*** Record extracts ***
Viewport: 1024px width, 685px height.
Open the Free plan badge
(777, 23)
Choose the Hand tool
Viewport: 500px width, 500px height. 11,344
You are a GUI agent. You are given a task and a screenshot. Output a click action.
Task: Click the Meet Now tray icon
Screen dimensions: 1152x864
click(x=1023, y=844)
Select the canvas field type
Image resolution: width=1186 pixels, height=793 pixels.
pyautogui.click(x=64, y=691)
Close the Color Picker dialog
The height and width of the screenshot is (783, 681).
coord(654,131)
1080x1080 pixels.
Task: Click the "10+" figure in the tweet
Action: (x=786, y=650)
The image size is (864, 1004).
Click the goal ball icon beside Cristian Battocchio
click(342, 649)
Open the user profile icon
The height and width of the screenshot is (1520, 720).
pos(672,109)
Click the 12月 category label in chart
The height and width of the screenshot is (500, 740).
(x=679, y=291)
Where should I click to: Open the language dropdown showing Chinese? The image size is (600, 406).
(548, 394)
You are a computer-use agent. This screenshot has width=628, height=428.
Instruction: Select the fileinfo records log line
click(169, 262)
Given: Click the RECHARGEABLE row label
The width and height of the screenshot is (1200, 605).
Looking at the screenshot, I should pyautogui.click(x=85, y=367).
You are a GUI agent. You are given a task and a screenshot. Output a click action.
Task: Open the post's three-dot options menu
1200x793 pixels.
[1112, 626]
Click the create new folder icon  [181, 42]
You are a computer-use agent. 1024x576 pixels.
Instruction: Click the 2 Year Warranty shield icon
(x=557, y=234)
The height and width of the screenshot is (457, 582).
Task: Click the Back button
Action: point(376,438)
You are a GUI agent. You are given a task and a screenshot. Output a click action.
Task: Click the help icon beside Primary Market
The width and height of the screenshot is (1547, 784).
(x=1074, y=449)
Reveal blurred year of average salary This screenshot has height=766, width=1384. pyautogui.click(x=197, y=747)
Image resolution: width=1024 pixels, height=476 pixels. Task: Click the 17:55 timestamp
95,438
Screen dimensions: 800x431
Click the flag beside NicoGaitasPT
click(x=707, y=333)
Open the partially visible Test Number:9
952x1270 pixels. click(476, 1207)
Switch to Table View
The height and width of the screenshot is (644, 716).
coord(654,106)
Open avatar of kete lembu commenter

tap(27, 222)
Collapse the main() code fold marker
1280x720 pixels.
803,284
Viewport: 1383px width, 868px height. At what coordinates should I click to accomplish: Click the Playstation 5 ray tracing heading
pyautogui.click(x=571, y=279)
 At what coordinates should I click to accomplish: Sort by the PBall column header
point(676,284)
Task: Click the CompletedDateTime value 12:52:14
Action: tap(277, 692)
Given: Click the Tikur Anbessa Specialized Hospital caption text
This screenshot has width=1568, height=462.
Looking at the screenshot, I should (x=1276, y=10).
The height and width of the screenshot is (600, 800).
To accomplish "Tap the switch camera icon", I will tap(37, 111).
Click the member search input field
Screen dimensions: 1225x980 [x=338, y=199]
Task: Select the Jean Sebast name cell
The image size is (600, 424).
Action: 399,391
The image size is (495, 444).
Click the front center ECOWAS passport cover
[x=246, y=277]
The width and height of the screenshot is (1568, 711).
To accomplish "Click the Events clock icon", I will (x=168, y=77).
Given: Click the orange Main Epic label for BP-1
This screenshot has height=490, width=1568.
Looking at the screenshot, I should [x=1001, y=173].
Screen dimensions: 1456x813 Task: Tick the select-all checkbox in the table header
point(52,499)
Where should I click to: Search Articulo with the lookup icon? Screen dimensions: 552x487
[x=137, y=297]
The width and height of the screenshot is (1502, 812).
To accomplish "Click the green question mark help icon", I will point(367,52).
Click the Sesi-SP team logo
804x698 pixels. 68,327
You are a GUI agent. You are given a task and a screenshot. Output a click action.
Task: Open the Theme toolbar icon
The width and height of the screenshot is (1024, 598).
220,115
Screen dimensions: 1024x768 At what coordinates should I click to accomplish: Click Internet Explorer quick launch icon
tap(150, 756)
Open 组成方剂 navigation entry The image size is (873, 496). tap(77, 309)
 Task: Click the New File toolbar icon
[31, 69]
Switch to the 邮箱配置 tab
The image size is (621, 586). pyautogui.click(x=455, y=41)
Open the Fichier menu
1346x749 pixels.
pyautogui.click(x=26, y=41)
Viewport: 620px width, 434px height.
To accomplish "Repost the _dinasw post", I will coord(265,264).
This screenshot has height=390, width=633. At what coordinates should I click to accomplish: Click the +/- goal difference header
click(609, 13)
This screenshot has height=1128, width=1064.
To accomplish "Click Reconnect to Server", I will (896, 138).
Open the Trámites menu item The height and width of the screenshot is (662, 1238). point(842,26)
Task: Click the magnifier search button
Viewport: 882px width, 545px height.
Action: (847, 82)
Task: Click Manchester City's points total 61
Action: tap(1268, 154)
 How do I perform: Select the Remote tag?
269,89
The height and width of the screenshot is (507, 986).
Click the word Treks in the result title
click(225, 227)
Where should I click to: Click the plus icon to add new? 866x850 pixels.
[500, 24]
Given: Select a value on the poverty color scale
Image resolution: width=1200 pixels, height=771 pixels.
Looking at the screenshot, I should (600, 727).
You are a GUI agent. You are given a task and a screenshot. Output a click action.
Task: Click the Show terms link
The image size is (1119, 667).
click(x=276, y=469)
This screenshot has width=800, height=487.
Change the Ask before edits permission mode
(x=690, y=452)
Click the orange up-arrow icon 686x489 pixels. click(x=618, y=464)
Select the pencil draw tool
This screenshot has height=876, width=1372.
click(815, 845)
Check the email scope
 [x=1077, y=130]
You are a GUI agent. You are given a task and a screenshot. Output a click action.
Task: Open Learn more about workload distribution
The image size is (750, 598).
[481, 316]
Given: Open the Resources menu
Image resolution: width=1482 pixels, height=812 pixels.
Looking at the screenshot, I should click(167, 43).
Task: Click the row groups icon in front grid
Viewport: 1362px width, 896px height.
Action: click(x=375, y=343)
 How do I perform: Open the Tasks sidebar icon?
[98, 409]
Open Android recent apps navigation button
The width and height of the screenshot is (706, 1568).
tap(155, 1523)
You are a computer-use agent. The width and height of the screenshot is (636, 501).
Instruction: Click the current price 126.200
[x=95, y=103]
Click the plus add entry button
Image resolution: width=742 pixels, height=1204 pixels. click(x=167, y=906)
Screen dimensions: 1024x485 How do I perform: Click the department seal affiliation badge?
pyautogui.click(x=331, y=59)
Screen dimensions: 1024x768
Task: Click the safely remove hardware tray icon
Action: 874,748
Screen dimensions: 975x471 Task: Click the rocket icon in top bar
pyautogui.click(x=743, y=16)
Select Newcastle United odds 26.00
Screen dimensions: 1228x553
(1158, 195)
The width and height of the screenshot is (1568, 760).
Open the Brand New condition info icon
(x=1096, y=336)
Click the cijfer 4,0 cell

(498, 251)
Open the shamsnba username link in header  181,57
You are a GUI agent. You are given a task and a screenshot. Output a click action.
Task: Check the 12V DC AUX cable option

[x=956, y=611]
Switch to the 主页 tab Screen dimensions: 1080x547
*** End of Record extracts ***
Task directions.
The answer must be every entry, reproduced exactly.

Exercise answer.
Viewport: 1024px width, 685px height.
Open the Free plan badge
(777, 23)
Choose the Hand tool
Viewport: 500px width, 500px height. 11,344
You are a GUI agent. You are given a task and a screenshot. Output a click action.
Task: Click the Meet Now tray icon
Screen dimensions: 1152x864
click(x=1023, y=844)
Select the canvas field type
Image resolution: width=1186 pixels, height=793 pixels.
pyautogui.click(x=64, y=691)
Close the Color Picker dialog
The height and width of the screenshot is (783, 681).
coord(654,131)
1080x1080 pixels.
Task: Click the "10+" figure in the tweet
Action: (x=786, y=650)
The image size is (864, 1004).
Click the goal ball icon beside Cristian Battocchio
click(342, 649)
Open the user profile icon
The height and width of the screenshot is (1520, 720).
pos(672,109)
Click the 12月 category label in chart
The height and width of the screenshot is (500, 740).
(x=679, y=291)
Where should I click to: Open the language dropdown showing Chinese? The image size is (600, 406).
(548, 394)
You are a computer-use agent. This screenshot has width=628, height=428.
Instruction: Select the fileinfo records log line
click(169, 262)
Given: Click the RECHARGEABLE row label
The width and height of the screenshot is (1200, 605).
Looking at the screenshot, I should pyautogui.click(x=85, y=367).
You are a GUI agent. You are given a task and a screenshot. Output a click action.
Task: Open the post's three-dot options menu
1200x793 pixels.
[1112, 626]
Click the create new folder icon  [181, 42]
You are a computer-use agent. 1024x576 pixels.
Instruction: Click the 2 Year Warranty shield icon
(x=557, y=234)
The height and width of the screenshot is (457, 582).
Task: Click the Back button
Action: point(376,438)
You are a GUI agent. You are given a task and a screenshot. Output a click action.
Task: Click the help icon beside Primary Market
The width and height of the screenshot is (1547, 784).
(x=1074, y=449)
Reveal blurred year of average salary This screenshot has height=766, width=1384. pyautogui.click(x=197, y=747)
Image resolution: width=1024 pixels, height=476 pixels. Task: Click the 17:55 timestamp
95,438
Screen dimensions: 800x431
Click the flag beside NicoGaitasPT
click(x=707, y=333)
Open the partially visible Test Number:9
952x1270 pixels. click(476, 1207)
Switch to Table View
The height and width of the screenshot is (644, 716).
coord(654,106)
Open avatar of kete lembu commenter

tap(27, 222)
Collapse the main() code fold marker
1280x720 pixels.
803,284
Viewport: 1383px width, 868px height. At what coordinates should I click to accomplish: Click the Playstation 5 ray tracing heading
pyautogui.click(x=571, y=279)
 At what coordinates should I click to accomplish: Sort by the PBall column header
point(676,284)
Task: Click the CompletedDateTime value 12:52:14
Action: tap(277, 692)
Given: Click the Tikur Anbessa Specialized Hospital caption text
This screenshot has width=1568, height=462.
Looking at the screenshot, I should (x=1276, y=10).
The height and width of the screenshot is (600, 800).
To accomplish "Tap the switch camera icon", I will tap(37, 111).
Click the member search input field
Screen dimensions: 1225x980 [x=338, y=199]
Task: Select the Jean Sebast name cell
The image size is (600, 424).
Action: 399,391
The image size is (495, 444).
Click the front center ECOWAS passport cover
[x=246, y=277]
The width and height of the screenshot is (1568, 711).
To accomplish "Click the Events clock icon", I will (x=168, y=77).
Given: Click the orange Main Epic label for BP-1
This screenshot has height=490, width=1568.
Looking at the screenshot, I should [x=1001, y=173].
Screen dimensions: 1456x813 Task: Tick the select-all checkbox in the table header
point(52,499)
Where should I click to: Search Articulo with the lookup icon? Screen dimensions: 552x487
[x=137, y=297]
The width and height of the screenshot is (1502, 812).
To accomplish "Click the green question mark help icon", I will point(367,52).
Click the Sesi-SP team logo
804x698 pixels. 68,327
You are a GUI agent. You are given a task and a screenshot. Output a click action.
Task: Open the Theme toolbar icon
The width and height of the screenshot is (1024, 598).
220,115
Screen dimensions: 1024x768 At what coordinates should I click to accomplish: Click Internet Explorer quick launch icon
tap(150, 756)
Open 组成方剂 navigation entry The image size is (873, 496). tap(77, 309)
 Task: Click the New File toolbar icon
[31, 69]
Switch to the 邮箱配置 tab
The image size is (621, 586). pyautogui.click(x=455, y=41)
Open the Fichier menu
1346x749 pixels.
pyautogui.click(x=26, y=41)
Viewport: 620px width, 434px height.
To accomplish "Repost the _dinasw post", I will coord(265,264).
This screenshot has height=390, width=633. At what coordinates should I click to accomplish: Click the +/- goal difference header
click(609, 13)
This screenshot has height=1128, width=1064.
To accomplish "Click Reconnect to Server", I will (896, 138).
Open the Trámites menu item The height and width of the screenshot is (662, 1238). point(842,26)
Task: Click the magnifier search button
Viewport: 882px width, 545px height.
Action: (847, 82)
Task: Click Manchester City's points total 61
Action: tap(1268, 154)
 How do I perform: Select the Remote tag?
269,89
The height and width of the screenshot is (507, 986).
Click the word Treks in the result title
click(225, 227)
Where should I click to: Click the plus icon to add new? 866x850 pixels.
[500, 24]
Given: Select a value on the poverty color scale
Image resolution: width=1200 pixels, height=771 pixels.
Looking at the screenshot, I should (600, 727).
You are a GUI agent. You are given a task and a screenshot. Output a click action.
Task: Click the Show terms link
The image size is (1119, 667).
click(x=276, y=469)
This screenshot has width=800, height=487.
Change the Ask before edits permission mode
(x=690, y=452)
Click the orange up-arrow icon 686x489 pixels. click(x=618, y=464)
Select the pencil draw tool
This screenshot has height=876, width=1372.
click(815, 845)
Check the email scope
 [x=1077, y=130]
You are a GUI agent. You are given a task and a screenshot. Output a click action.
Task: Open Learn more about workload distribution
The image size is (750, 598).
[481, 316]
Given: Open the Resources menu
Image resolution: width=1482 pixels, height=812 pixels.
Looking at the screenshot, I should click(167, 43).
Task: Click the row groups icon in front grid
Viewport: 1362px width, 896px height.
Action: click(x=375, y=343)
 How do I perform: Open the Tasks sidebar icon?
[98, 409]
Open Android recent apps navigation button
The width and height of the screenshot is (706, 1568).
tap(155, 1523)
You are a computer-use agent. The width and height of the screenshot is (636, 501).
Instruction: Click the current price 126.200
[x=95, y=103]
Click the plus add entry button
Image resolution: width=742 pixels, height=1204 pixels. click(x=167, y=906)
Screen dimensions: 1024x485 How do I perform: Click the department seal affiliation badge?
pyautogui.click(x=331, y=59)
Screen dimensions: 1024x768
Task: Click the safely remove hardware tray icon
Action: 874,748
Screen dimensions: 975x471 Task: Click the rocket icon in top bar
pyautogui.click(x=743, y=16)
Select Newcastle United odds 26.00
Screen dimensions: 1228x553
(1158, 195)
The width and height of the screenshot is (1568, 760).
Open the Brand New condition info icon
(x=1096, y=336)
Click the cijfer 4,0 cell

(498, 251)
Open the shamsnba username link in header  181,57
You are a GUI agent. You are given a task and a screenshot. Output a click action.
Task: Check the 12V DC AUX cable option

[x=956, y=611]
Switch to the 主页 tab Screen dimensions: 1080x547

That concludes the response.